Artigo – Estrutura de Governança na Cadeia Produtiva da Soja no Maranhão: aspectos da comercialização nas mesorregiões sul e leste

Por Lindalva Silva Correia – Graduada em Economia pela Universidade Federal da Paraíba (2000), mestre em Economia Rural e Regional pela Universidade Federal de Campina Grande (PB), doutora em Economia pela Universidade Federal Fluminense (2017), Niterói, RJ. Atualmente é professora efetiva da Universidade Federal do Maranhão, exercendo o cargo de coordenadora do curso desde maio de 2018.

(Artigo originalmente publicado na 38ª edição da revista Economistas)

** Dados fornecidos **

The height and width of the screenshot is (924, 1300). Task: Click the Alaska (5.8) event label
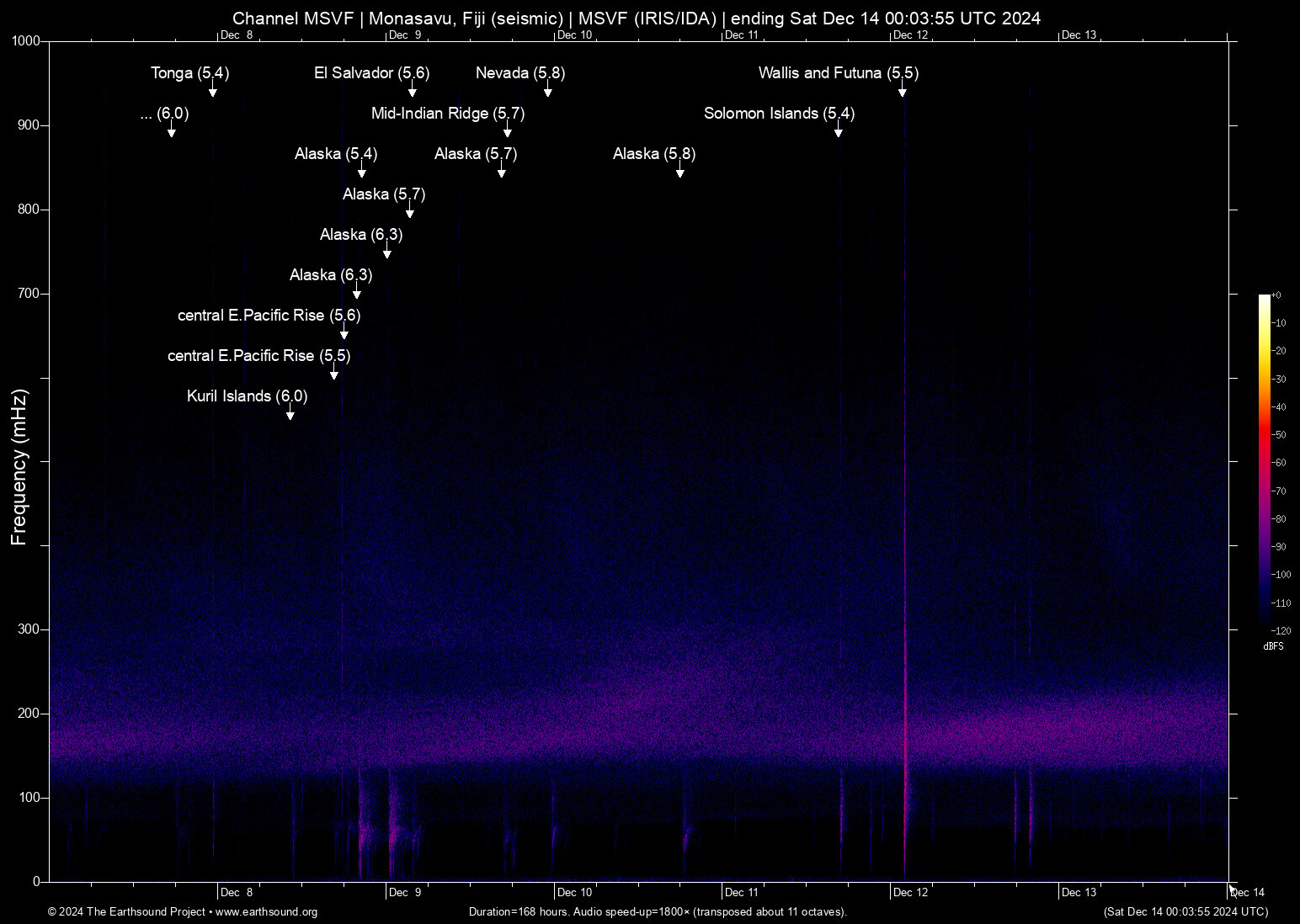(x=653, y=154)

** Tarefa proposta 1 **
De acordo com o trecho do texto, desde quando Lindalva Silva Correia exerce o cargo de coordenadora do curso?
** Tarefa proposta 2 **
Indique se cada afirmação abaixo está de acordo com o trecho do texto, citando as palavras dele que decidem a resposta. (a) Lindalva Silva Correia se graduou em Economia pela Universidade Federal da Paraíba. (b) O doutorado dela foi obtido na Universidade Federal de Campina Grande. (c) O artigo saiu originalmente na 38ª edição da revista Economistas.
** Tarefa proposta 3 **
Reescreva a passagem do trecho do texto que vai de "Artigo – Estrutura" até "maio de 2018.", substituindo "Soja" por "Milho".

** Resposta correta 1 **
Desde maio de 2018.

** Resposta correta 2 **
(a) Sim: "Graduada em Economia pela Universidade Federal da Paraíba (2000)".
(b) Não: "doutora em Economia pela Universidade Federal Fluminense (2017)".
(c) Sim: "Artigo originalmente publicado na 38ª edição da revista Economistas".

** Resposta correta 3 **
Artigo – Estrutura de Governança na Cadeia Produtiva da Milho no Maranhão: aspectos da comercialização nas mesorregiões sul e leste

Por Lindalva Silva Correia – Graduada em Economia pela Universidade Federal da Paraíba (2000), mestre em Economia Rural e Regional pela Universidade Federal de Campina Grande (PB), doutora em Economia pela Universidade Federal Fluminense (2017), Niterói, RJ. Atualmente é professora efetiva da Universidade Federal do Maranhão, exercendo o cargo de coordenadora do curso desde maio de 2018.